Part I - A Microfluidic Method for the Selection of Undifferentiated Human Embryonic Stem Cells and in Situ Analysis
Conventional cell-sorting methods such as FACS or MACS can suffer from certain shortcomings such as lengthy sample preparation time, cell modification through antibody labeling, and exposure to high shear forces or metallic microparticles. In light of these drawbacks, we have recently developed a novel, label-free, microfluidic platform that can not only sort cells with minimal sample preparation but also enable analysis of cells in situ. In contrast to MACS or FACS, cells sorted by our method have very high viability (~90%). In this part of my thesis, I first describe existing antibody-functionalized microfluidic devices for cell sorting as well those designed for human embryonic stem cell (hESC) sorting. I then demonstrate the utility of our platform to sort undifferentiated human embryonic stem cells (hESCs) from a heterogeneous population, achieving ~60% average purity of the cells expressing a marker of interest. I also discuss future strategies to improve sorting efficiency. Overall, our platform technology could be applied to other cell types beyond hESCs and to a variety of heterogeneous cell populations.

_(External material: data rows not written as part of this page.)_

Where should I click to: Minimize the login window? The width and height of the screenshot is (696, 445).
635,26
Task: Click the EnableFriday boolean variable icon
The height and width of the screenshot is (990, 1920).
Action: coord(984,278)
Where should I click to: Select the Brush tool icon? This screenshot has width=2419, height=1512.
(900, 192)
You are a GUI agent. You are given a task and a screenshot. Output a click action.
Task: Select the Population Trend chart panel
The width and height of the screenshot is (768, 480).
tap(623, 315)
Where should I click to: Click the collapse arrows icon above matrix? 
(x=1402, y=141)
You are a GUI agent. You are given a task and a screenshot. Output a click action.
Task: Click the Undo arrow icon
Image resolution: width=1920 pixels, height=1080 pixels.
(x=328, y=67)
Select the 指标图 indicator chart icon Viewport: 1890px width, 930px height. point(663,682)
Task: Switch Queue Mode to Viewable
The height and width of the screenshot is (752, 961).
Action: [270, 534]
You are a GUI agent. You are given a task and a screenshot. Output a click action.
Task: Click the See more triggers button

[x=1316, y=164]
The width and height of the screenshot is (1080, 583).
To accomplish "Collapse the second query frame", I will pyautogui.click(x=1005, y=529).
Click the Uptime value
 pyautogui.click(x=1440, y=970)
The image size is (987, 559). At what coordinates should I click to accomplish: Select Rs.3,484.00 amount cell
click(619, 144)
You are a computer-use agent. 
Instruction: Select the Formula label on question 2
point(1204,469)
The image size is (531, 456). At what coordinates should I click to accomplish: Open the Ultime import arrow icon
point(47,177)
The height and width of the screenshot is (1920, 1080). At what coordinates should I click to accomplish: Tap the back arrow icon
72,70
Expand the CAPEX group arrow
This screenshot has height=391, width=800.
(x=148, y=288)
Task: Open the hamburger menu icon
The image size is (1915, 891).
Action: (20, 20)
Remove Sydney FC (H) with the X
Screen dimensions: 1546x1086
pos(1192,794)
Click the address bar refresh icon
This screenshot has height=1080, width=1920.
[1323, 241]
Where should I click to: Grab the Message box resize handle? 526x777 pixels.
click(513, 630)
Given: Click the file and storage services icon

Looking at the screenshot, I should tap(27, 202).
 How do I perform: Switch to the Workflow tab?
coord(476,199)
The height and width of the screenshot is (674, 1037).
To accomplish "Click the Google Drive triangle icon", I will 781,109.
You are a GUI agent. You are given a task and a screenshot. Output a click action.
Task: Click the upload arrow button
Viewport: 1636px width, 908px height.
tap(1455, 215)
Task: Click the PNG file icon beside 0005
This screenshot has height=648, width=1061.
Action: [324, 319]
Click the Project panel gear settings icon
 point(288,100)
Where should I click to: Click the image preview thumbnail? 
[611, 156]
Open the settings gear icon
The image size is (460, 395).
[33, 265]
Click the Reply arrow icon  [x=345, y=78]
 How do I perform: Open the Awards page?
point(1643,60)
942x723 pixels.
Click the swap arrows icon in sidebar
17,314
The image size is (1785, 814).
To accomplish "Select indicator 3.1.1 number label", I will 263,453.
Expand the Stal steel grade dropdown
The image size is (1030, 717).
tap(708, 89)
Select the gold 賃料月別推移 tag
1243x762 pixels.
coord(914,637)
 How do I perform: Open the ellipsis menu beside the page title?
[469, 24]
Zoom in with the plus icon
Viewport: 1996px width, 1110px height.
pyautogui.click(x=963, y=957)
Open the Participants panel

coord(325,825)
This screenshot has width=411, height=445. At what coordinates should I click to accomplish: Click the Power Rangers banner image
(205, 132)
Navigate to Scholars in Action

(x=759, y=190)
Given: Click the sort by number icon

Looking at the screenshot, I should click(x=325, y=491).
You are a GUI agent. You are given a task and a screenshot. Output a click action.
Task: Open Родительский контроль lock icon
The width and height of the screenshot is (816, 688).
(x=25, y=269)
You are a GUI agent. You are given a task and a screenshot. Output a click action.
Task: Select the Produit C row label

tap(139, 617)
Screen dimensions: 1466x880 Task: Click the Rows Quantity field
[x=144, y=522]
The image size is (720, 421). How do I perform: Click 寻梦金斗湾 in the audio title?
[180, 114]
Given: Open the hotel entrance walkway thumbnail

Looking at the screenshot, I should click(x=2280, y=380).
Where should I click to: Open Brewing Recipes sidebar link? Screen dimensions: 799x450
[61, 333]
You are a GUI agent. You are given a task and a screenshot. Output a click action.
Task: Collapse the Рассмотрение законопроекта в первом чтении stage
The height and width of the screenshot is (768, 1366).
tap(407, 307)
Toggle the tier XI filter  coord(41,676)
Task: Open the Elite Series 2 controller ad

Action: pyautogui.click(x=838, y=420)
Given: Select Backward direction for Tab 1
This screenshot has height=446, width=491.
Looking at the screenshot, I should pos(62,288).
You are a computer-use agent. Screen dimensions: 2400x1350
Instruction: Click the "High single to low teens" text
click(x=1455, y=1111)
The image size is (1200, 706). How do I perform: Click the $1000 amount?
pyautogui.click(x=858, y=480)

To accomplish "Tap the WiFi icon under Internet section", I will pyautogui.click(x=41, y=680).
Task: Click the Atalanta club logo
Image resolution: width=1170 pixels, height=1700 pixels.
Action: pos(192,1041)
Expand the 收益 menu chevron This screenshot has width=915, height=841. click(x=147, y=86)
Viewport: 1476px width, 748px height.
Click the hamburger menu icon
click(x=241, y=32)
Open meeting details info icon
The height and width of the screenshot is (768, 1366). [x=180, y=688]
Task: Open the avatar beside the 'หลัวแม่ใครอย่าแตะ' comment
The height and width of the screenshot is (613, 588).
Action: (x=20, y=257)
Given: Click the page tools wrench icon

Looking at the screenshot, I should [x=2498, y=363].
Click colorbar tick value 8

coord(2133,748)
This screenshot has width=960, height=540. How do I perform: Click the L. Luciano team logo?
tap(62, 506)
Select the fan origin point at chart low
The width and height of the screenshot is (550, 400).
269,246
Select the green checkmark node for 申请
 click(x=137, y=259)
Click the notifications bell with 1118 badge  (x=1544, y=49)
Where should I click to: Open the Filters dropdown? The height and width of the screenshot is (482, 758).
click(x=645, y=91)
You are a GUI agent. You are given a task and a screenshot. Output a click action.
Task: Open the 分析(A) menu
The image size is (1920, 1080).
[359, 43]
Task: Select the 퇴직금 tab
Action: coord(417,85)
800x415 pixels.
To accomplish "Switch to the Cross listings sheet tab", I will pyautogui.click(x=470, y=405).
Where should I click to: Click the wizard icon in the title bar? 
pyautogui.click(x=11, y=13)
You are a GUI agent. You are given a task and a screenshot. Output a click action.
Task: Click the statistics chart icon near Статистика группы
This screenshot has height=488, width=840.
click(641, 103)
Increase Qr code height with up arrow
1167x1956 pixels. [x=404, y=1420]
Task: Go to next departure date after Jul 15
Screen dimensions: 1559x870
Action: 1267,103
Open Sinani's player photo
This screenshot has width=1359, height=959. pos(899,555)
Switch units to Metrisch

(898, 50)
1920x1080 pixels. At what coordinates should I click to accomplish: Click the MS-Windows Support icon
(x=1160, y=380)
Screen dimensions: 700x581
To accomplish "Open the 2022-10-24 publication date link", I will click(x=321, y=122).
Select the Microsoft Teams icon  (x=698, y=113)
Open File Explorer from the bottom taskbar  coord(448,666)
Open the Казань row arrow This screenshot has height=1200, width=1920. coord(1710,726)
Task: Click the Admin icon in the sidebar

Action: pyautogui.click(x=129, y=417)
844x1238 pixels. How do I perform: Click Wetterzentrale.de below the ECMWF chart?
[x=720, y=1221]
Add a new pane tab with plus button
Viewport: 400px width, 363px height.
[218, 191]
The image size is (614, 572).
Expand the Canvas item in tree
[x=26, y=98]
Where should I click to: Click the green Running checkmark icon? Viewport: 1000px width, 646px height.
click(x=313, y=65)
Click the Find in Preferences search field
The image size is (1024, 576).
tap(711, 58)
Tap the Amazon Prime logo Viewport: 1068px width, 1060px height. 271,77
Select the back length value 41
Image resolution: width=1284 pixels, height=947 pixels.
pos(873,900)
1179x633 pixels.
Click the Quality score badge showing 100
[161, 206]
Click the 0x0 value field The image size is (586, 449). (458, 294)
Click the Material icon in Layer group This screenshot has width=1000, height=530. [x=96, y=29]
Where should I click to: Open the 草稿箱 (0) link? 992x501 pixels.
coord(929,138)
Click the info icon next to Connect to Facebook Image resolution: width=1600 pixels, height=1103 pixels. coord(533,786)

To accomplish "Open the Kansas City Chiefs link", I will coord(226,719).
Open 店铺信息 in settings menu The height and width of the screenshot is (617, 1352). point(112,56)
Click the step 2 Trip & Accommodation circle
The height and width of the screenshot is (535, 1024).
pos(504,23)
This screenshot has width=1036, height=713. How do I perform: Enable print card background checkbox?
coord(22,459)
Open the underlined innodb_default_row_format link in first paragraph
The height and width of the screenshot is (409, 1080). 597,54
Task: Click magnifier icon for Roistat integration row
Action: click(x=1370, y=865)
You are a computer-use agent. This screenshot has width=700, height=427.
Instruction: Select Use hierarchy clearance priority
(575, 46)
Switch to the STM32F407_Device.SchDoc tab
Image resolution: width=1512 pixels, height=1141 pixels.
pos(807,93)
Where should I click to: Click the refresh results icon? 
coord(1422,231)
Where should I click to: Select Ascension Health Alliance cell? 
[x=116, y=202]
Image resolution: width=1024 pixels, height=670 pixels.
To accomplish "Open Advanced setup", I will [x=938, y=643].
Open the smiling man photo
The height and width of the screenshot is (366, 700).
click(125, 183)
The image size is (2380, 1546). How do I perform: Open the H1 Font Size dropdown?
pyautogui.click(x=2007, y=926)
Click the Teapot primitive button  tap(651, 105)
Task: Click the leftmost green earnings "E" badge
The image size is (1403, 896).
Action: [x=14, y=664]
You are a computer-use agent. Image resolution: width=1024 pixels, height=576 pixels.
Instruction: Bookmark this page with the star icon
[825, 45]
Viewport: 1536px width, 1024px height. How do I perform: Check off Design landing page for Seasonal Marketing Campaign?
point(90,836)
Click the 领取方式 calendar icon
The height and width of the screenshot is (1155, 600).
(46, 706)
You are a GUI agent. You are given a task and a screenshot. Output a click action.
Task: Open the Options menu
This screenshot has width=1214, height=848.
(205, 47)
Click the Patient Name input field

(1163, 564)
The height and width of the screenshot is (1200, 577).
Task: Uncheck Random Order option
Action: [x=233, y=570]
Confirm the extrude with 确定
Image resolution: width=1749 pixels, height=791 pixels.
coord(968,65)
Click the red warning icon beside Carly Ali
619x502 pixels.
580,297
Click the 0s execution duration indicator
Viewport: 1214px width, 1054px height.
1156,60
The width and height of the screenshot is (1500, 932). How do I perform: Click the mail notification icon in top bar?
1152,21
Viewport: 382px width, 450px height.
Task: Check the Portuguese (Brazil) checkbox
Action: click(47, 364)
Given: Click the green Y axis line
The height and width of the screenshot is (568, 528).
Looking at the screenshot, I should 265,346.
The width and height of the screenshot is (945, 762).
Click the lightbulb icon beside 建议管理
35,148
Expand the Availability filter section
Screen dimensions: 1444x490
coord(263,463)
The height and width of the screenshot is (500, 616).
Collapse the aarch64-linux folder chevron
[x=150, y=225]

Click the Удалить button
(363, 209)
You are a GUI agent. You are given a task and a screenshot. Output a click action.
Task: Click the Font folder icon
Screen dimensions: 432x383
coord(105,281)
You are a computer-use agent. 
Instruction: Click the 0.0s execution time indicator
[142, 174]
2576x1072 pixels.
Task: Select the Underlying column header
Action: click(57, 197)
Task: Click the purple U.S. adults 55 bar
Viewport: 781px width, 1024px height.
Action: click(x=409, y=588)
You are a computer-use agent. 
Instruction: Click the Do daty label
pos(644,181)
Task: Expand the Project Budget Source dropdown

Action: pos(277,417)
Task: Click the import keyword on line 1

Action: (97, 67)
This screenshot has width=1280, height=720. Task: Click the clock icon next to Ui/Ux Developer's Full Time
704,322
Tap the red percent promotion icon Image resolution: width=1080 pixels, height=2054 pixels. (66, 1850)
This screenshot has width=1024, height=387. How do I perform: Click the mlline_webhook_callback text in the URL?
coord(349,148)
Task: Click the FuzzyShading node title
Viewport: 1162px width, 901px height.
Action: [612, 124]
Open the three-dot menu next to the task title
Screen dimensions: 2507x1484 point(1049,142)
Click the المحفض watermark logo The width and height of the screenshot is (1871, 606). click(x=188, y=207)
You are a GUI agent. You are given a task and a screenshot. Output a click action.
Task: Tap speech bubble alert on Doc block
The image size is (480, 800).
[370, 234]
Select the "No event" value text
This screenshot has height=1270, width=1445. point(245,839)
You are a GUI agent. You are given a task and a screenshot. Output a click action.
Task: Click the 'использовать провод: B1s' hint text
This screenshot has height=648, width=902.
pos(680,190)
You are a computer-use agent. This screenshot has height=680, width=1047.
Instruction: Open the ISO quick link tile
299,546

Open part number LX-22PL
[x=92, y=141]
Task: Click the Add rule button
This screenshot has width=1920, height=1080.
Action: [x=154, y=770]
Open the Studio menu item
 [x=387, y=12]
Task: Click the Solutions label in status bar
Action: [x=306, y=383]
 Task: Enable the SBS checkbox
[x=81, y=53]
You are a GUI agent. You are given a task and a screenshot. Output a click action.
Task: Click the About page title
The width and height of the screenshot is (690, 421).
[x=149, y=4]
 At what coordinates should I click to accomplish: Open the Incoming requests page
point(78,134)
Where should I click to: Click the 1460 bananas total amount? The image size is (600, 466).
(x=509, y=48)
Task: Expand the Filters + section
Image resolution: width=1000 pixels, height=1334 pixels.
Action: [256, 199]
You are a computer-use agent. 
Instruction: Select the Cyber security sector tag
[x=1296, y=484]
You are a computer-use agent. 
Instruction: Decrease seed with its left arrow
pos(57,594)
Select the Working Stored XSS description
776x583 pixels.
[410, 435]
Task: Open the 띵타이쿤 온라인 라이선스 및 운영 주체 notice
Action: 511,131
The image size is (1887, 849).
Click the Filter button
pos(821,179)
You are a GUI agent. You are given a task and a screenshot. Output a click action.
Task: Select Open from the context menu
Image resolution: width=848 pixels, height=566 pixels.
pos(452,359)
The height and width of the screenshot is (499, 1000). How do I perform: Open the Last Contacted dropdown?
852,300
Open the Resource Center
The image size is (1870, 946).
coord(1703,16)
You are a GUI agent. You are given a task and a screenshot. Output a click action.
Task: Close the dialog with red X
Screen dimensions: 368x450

Part II - Attenuation of TGF-β Signaling via Incorporation of a Dominant-negative TGF-β Type II Receptor Promotes Improved Muscle Regeneration in Murine Skeletal Myoblasts
Skeletal muscle stem cells known as satellite cells are responsible for muscle regeneration. Upon muscle injury or exercise, quiescent satellite cells become activated, proliferate as myogenic precursors, differentiate into myoblasts, and ultimately fuse into new, multinucleated myofibers. Unfortunately, this paradigm breaks down with aging and multiple factors contribute to a build-up of scar tissue instead of new muscle. Among these negative contributors are some members of the TGF-β family of signaling molecules. After an introduction to muscle regeneration and satellite cells, the adult skeletal muscle stem cells, I will discuss how biomaterials can help improve muscle regeneration and recent advances in combating TGF-β-induced impairment in muscle repair. I will then discuss the work I have done in improving skeletal muscle repair by attenuating the effects of TGF-β signaling via incorporation of a dominant-negative TGF-β type II receptor.